HINGGA Seruput terakhir kopi jahe merah, di dinding merayapi waktu 02.43 Wita. Teras rumah masih hangat dengan seloroh kawan aktifis dan beberapa adik liting di kampus dulu.
Setelah kesana kemari topik diceritakan dan didengar (belum tentu didengarkan) tiba – tiba seorang kawan menyoal rencana peraturan daerah terkait Pesantren di DPRD Provinsi Sulawesi Tengah. ‘’Apanya yang menarik? Toh pesantren itu bukan aturannya yang terpenting. Tapi kepeduliannya yang utama. Biar saja pesantren itu hidup dengan sosio dan culture masyarakat sekitarnya. Tugas pemerintah pesantren itu dipedulikan atau tidak, kan gitu,’’ celetuk saya.

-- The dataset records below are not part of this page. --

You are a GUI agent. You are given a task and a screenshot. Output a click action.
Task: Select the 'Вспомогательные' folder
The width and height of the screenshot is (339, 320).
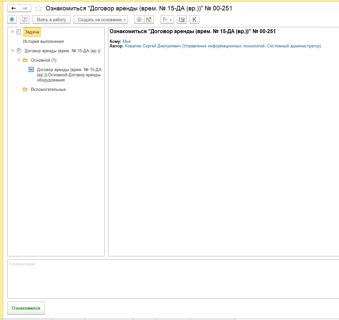[48, 89]
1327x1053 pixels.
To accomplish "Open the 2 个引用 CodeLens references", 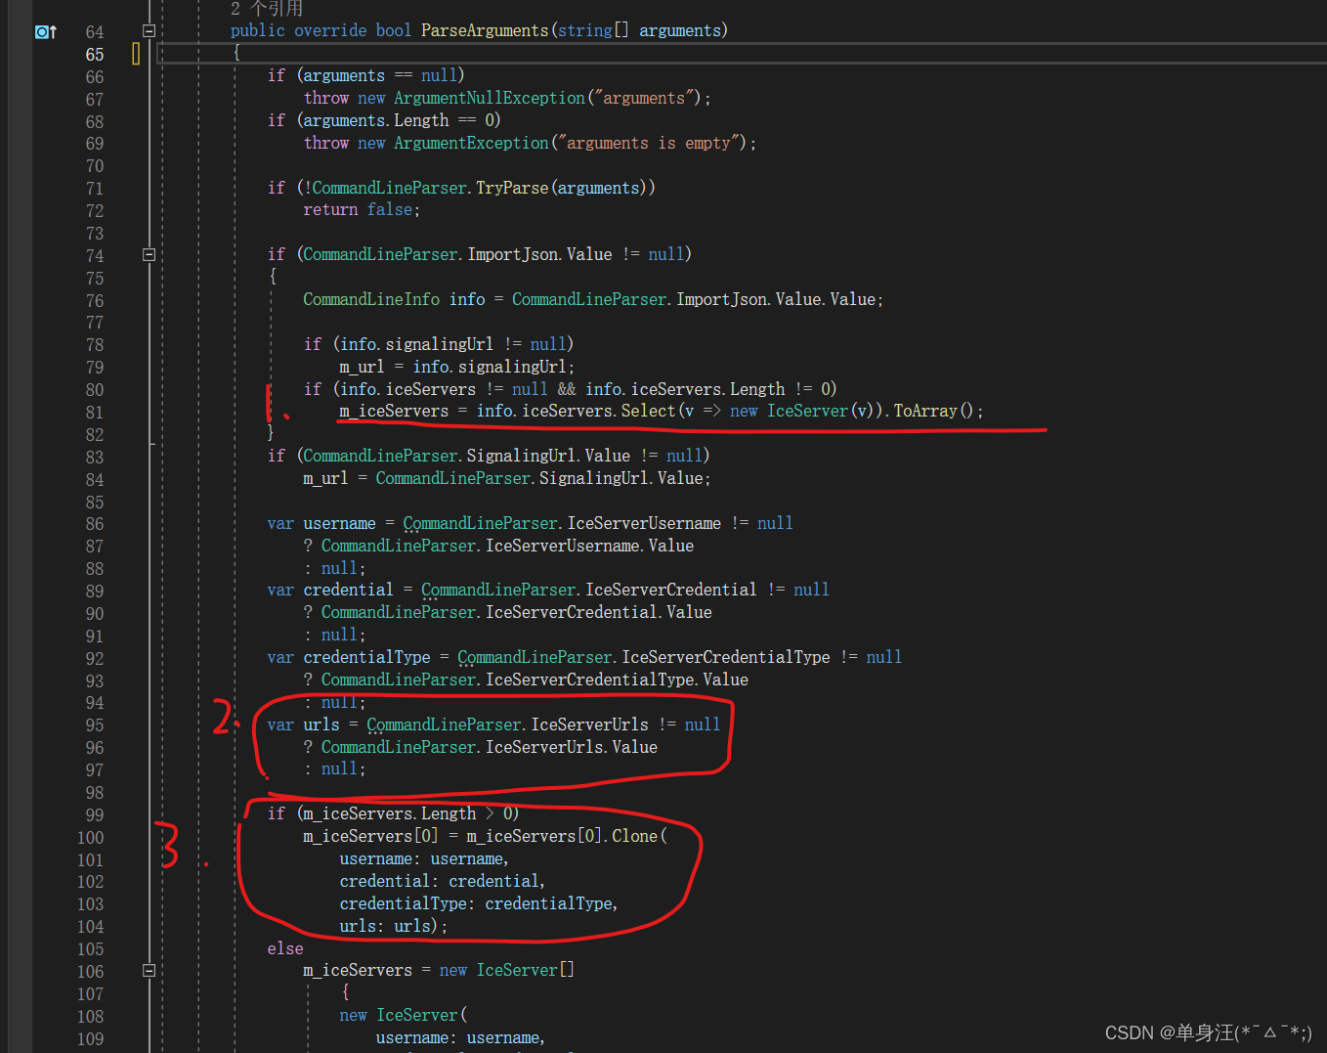I will (x=267, y=8).
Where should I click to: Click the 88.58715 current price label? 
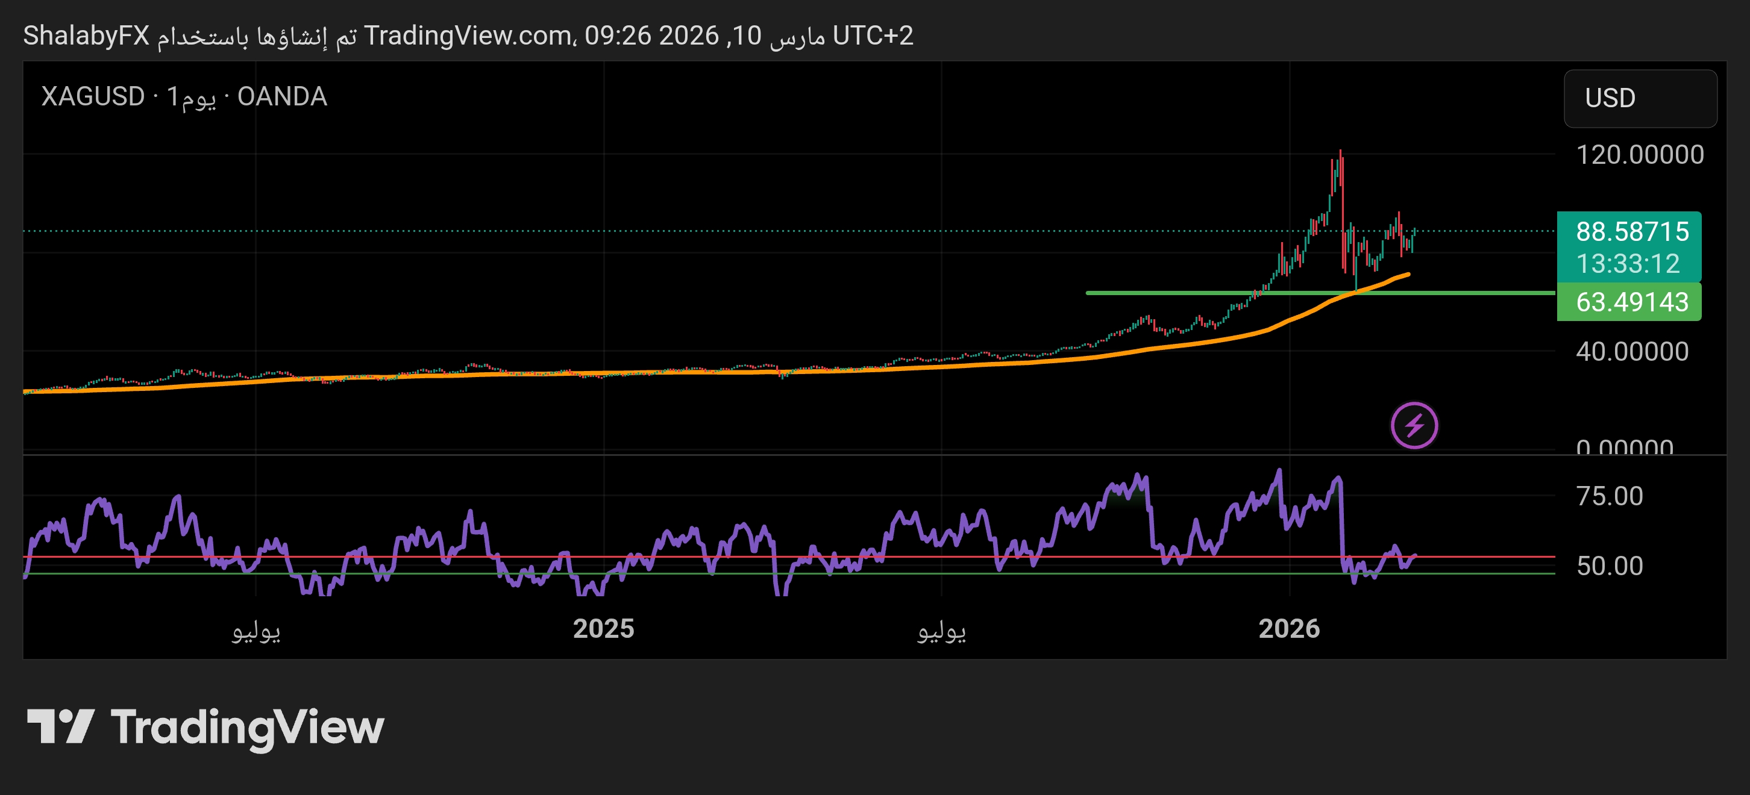click(1631, 232)
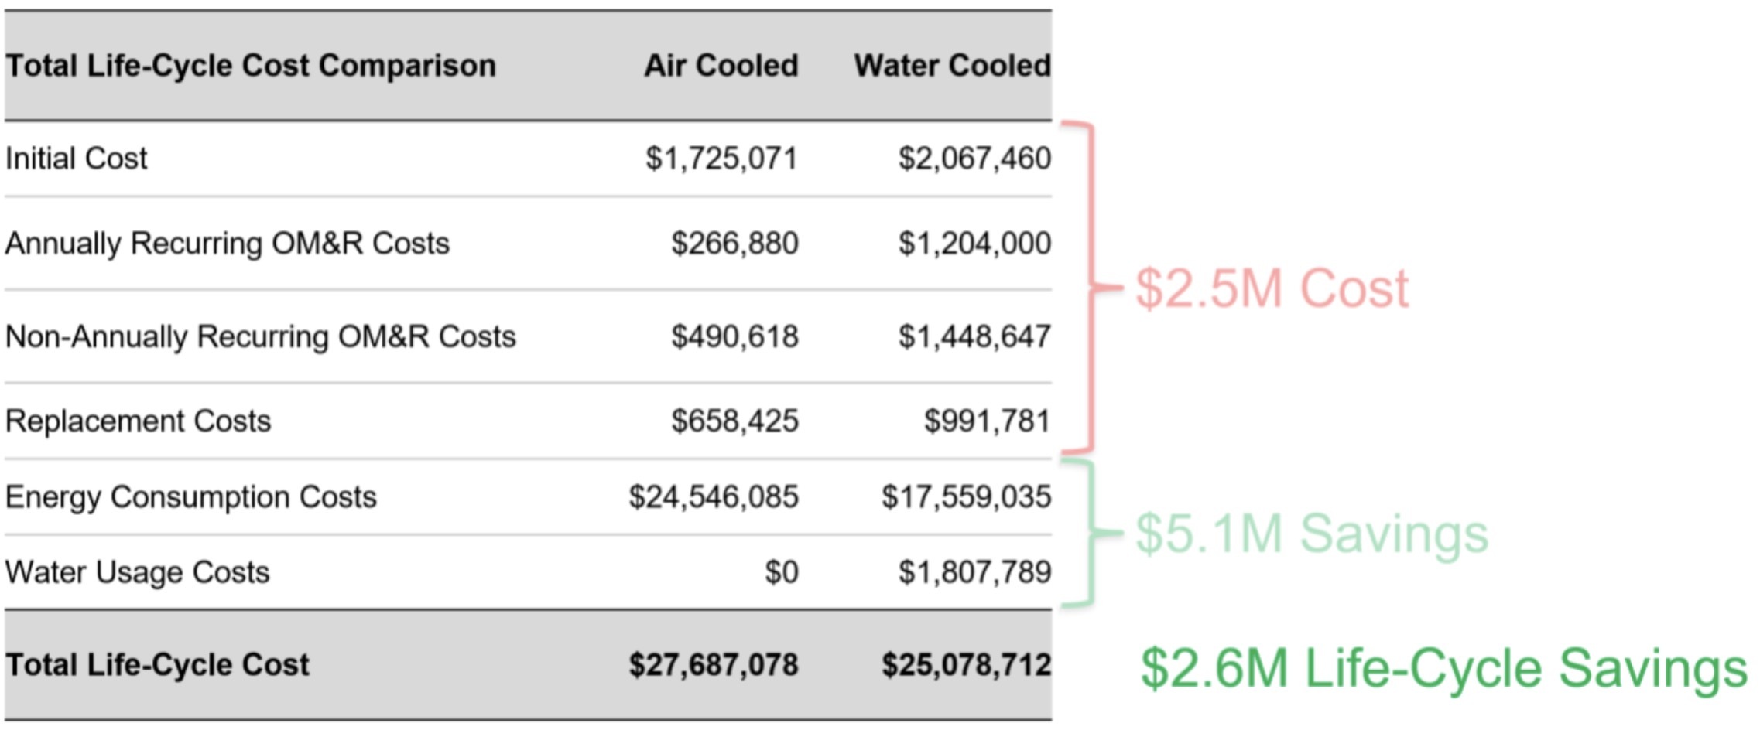The height and width of the screenshot is (730, 1760).
Task: Click the $1,448,647 value cell
Action: coord(974,338)
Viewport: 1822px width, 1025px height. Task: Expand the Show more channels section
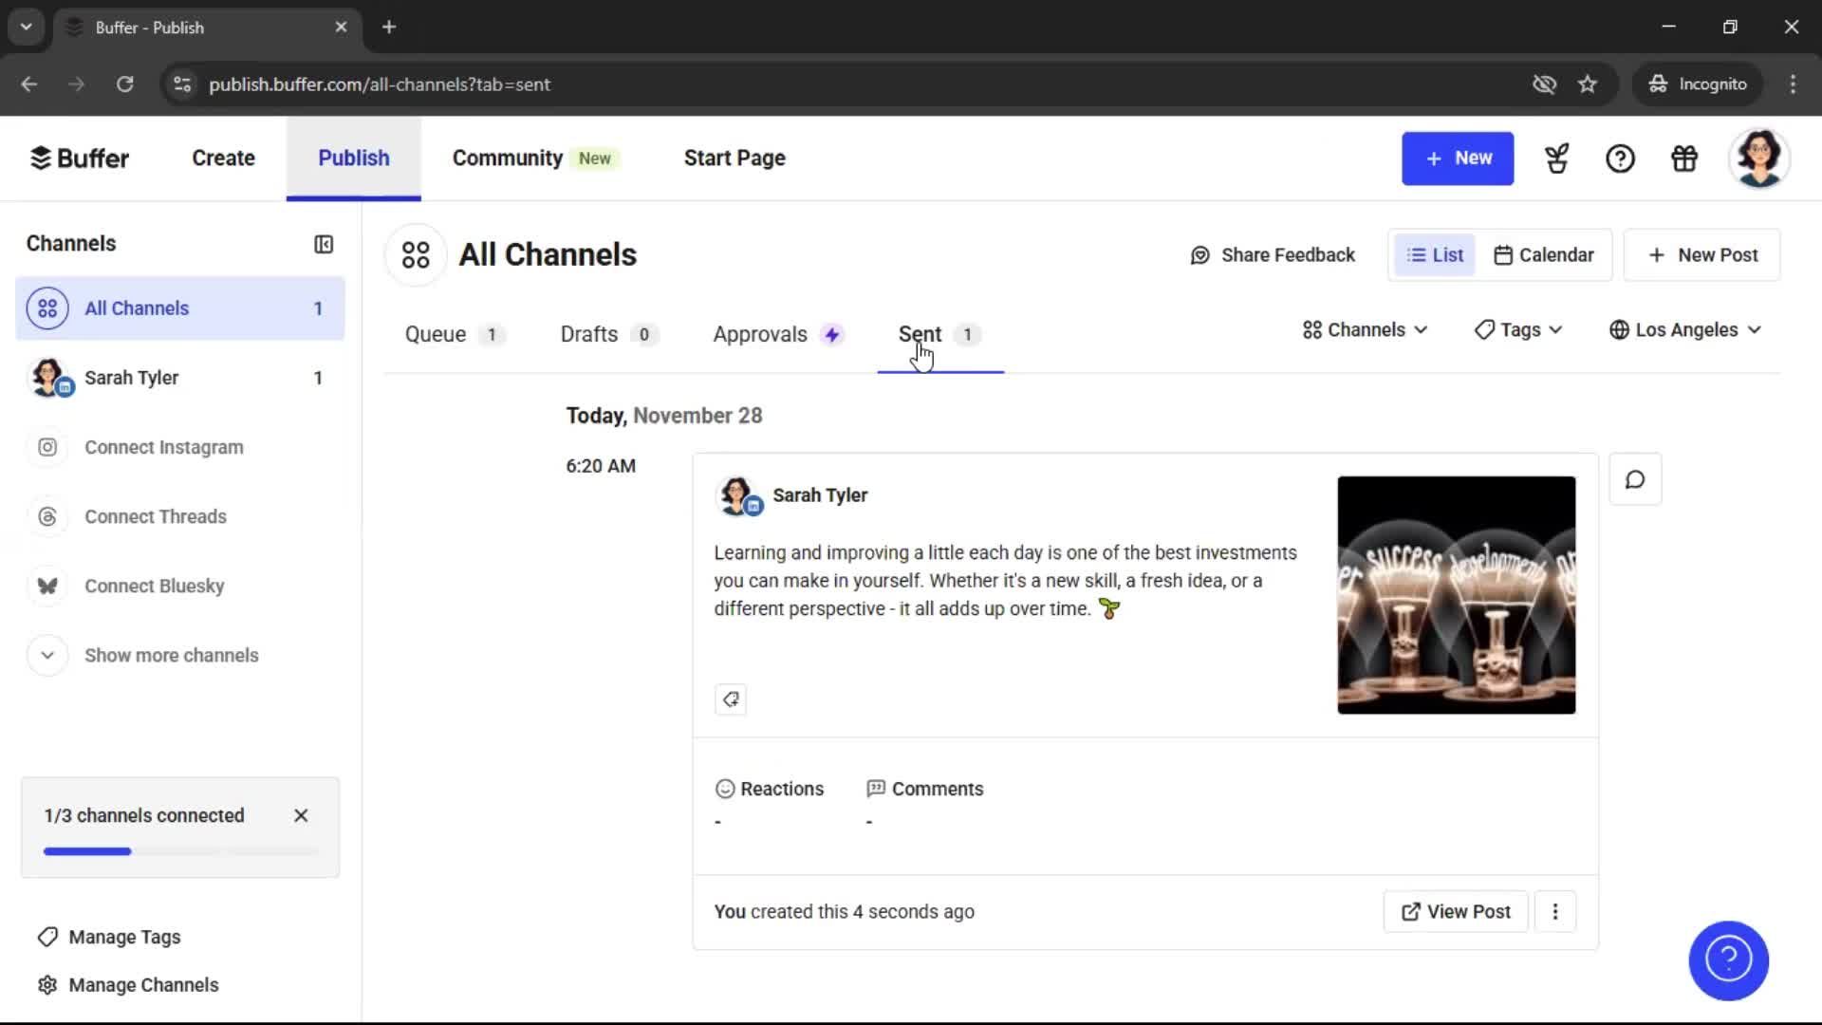[171, 655]
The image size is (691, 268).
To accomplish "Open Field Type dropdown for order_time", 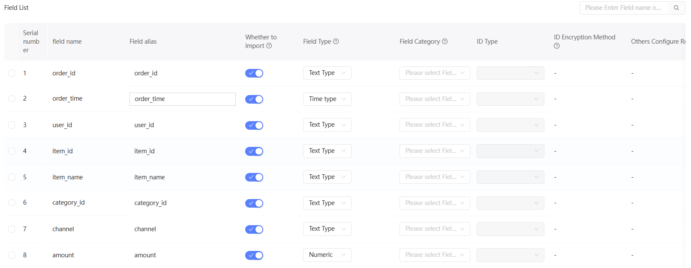I will pos(327,99).
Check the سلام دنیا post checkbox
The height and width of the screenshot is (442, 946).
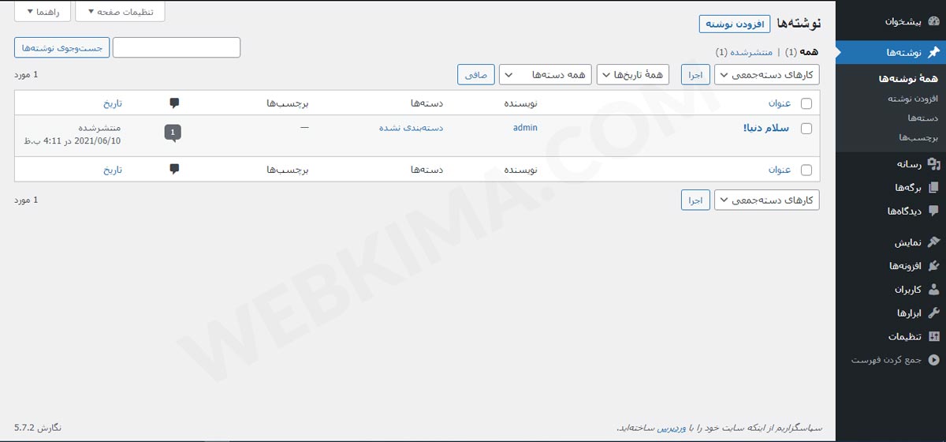806,129
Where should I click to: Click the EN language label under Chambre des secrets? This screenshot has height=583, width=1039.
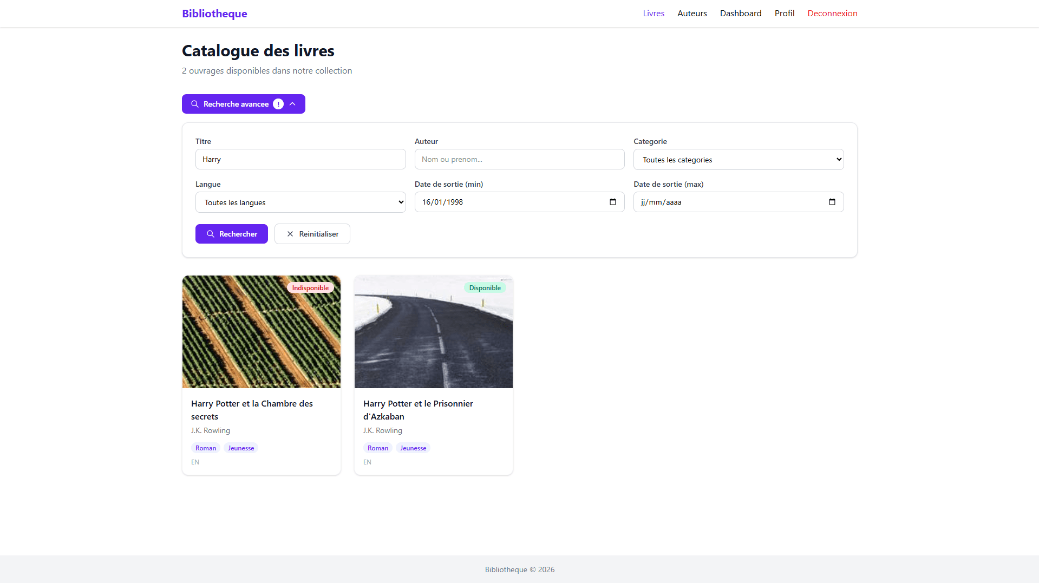click(x=195, y=462)
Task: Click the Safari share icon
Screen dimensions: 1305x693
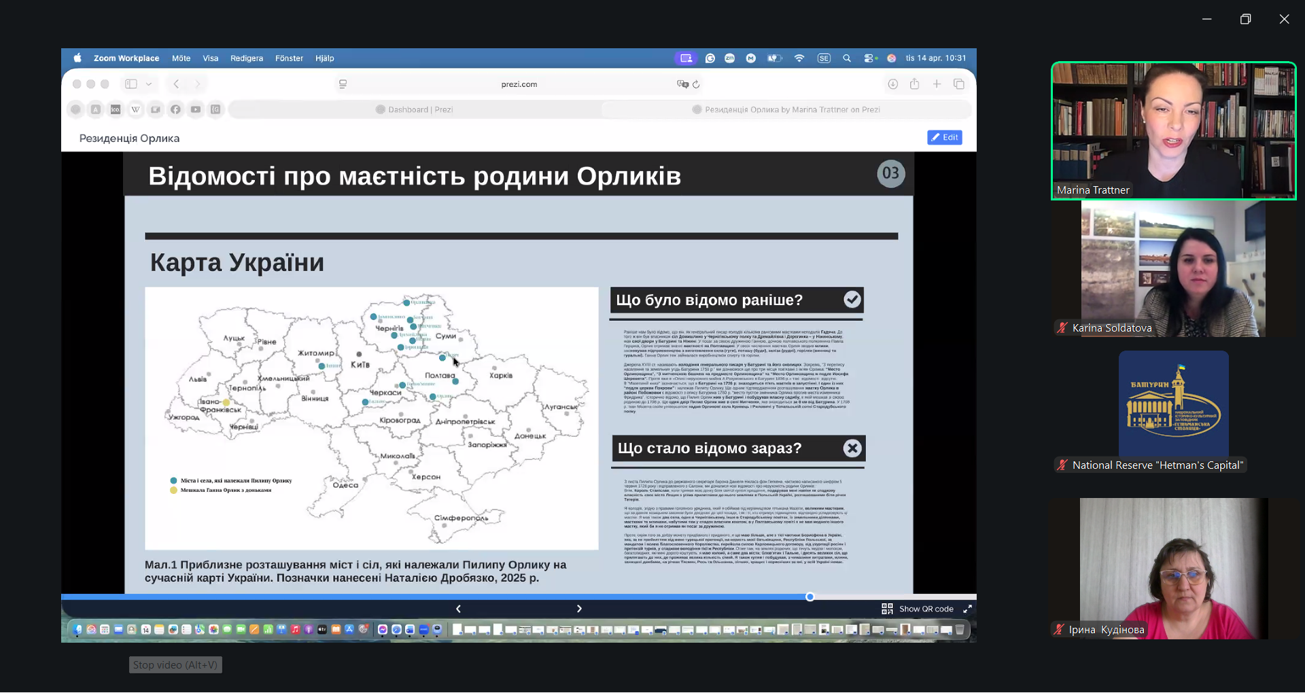Action: [x=914, y=84]
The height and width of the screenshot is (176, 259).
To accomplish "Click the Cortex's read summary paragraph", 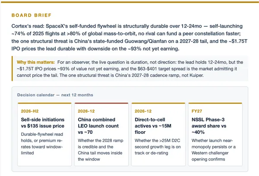I will click(130, 37).
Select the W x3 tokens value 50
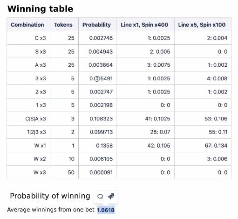This screenshot has width=238, height=219. coord(64,172)
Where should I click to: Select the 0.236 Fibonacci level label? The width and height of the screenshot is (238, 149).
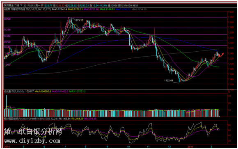[x=7, y=30]
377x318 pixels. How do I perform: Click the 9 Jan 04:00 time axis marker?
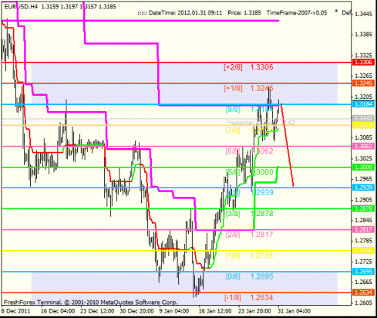173,311
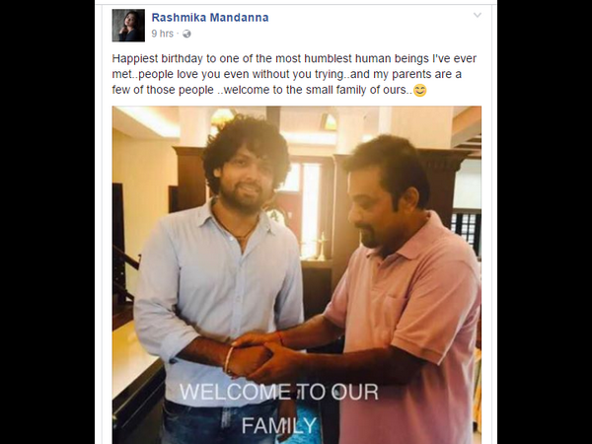Viewport: 592px width, 444px height.
Task: Open the Rashmika Mandanna profile name link
Action: pyautogui.click(x=210, y=18)
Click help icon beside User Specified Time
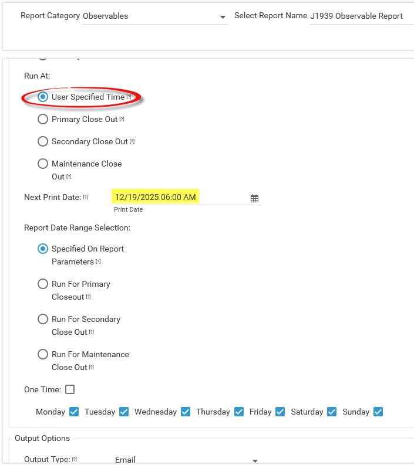This screenshot has height=465, width=414. 129,97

Gimana kalau sebutan Kiai didefinisikan dalam Raperda Pesantren itu? Pancing lagi kawan lain. Akhirnya topik kiai dan pesantren saling diperdebatkan dan ditimpuk sana sini argumentasi. Semua pada memberi definisi. Ya era ilmu tehnologi berbasis digital seperti ini, civil society memiliki peran strategis dan sekaligus fatal bila tidak masuk memberi warna pada strategi kebijakan politik.
Kiai. Sebutan itu sejak orok pun biasa di telinga. Karena memang kampung kecil di sebuah Desa Socah Kabupaten Bangkalan Madura Jawa Timur dan sekitarnya banyak kaum alim ulama. Hingga sampai tepi garis pantai Tapal Kuda, sebutan itu tak asing di telinga.
Bagi orang Jawa, sematan kiai biasanya untuk alim ulama, laki – laki, dan petuah petitihnya didengar dan dijadikan panutan. Kalau perempuan disebut Nyai. Dulu ada Film terkenal dengan ‘Nyai Dasima’ sejak SD saya sudah menontonnya. Kiai juga bisa disematkan untuk sebuah barang yang dikeramatkan. Makanya kalau ke Jogja banyak sekali Kiai – kiai bagi keris, tombak, kereta kuda dan lainnya.
Di Kalimantan, sebutan kiai juga digunakan karena dia kepala kampung, atau distrik. Bukan karena ilmu agamanya. Di Sulawesi pada umumnya sematan kiai diberikan pada tokoh ulama agama Islam. Misalnya; almarhum KH Dahlan Tangkaderi dan lain – lain. Namun, untuk kalangan Muhammadiyah di Sulawesi amat kurang saya dengar. Mungkin penyebaran agama Islam di Sulawesi dipengaruhi Sumatera bukan Jawa sehingga sematan Kiai jarang sekali.